Alors que les conclusions du Conseil national de la refondation (CNR) venaient tout juste d'être reportées du 9 mai au 5 juin, le président de la République sonnait la charge dans Challenges mi-mai, qualifiant les aides au logement de « paradis pour les investisseurs immobiliers » et de « système de surdépenses publiques pour de l'inefficacité collective ».
Réunis le 30 mai à Bercy par le ministre de l'Economie, des Finances et de la Souveraineté industrielle, Bruno Le Maire, en présence du ministre de la Ville et du Logement, Olivier Klein, les promoteurs immobiliers s'étaient vu adresser une fin de non-recevoir à leur proposition de défiscaliser les donations parent-enfant et les droits de succession.
Le patron de Bercy avait également annoncé vouloir conditionner le prêt à taux zéro (PTZ) au logement neuf érigé dans le respect des normes de la réglementation environnementale RE2020, en vigueur depuis le 1er janvier 2022 avec un an de retard.

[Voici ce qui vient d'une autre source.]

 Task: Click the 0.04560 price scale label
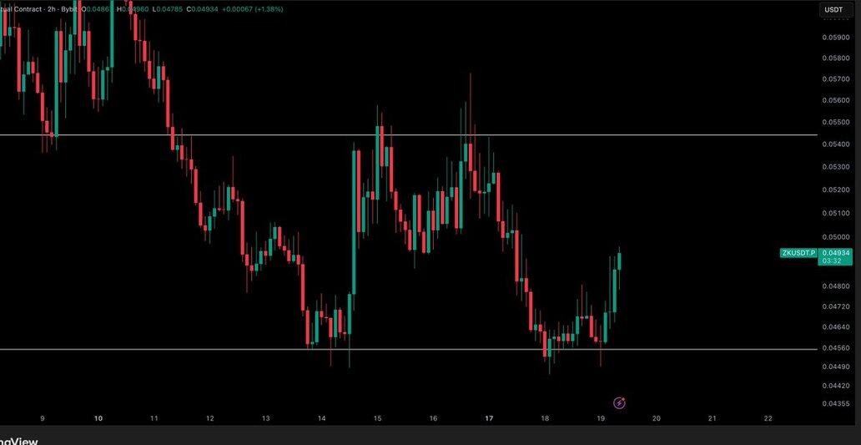click(835, 348)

« Mais qu'y-a-t-il de plus vert ? »s'était agacé, lors d'un débat organisé le 31 mai par les Républicains de l'Assemblée nationale, Yannick Borde, maire (Horizons) de Saint-Berthevin (Mayenne), président du promoteur-constructeur Procivis et vice-président de l'Union sociale pour l'habitat (USH), confédération des bailleurs sociaux.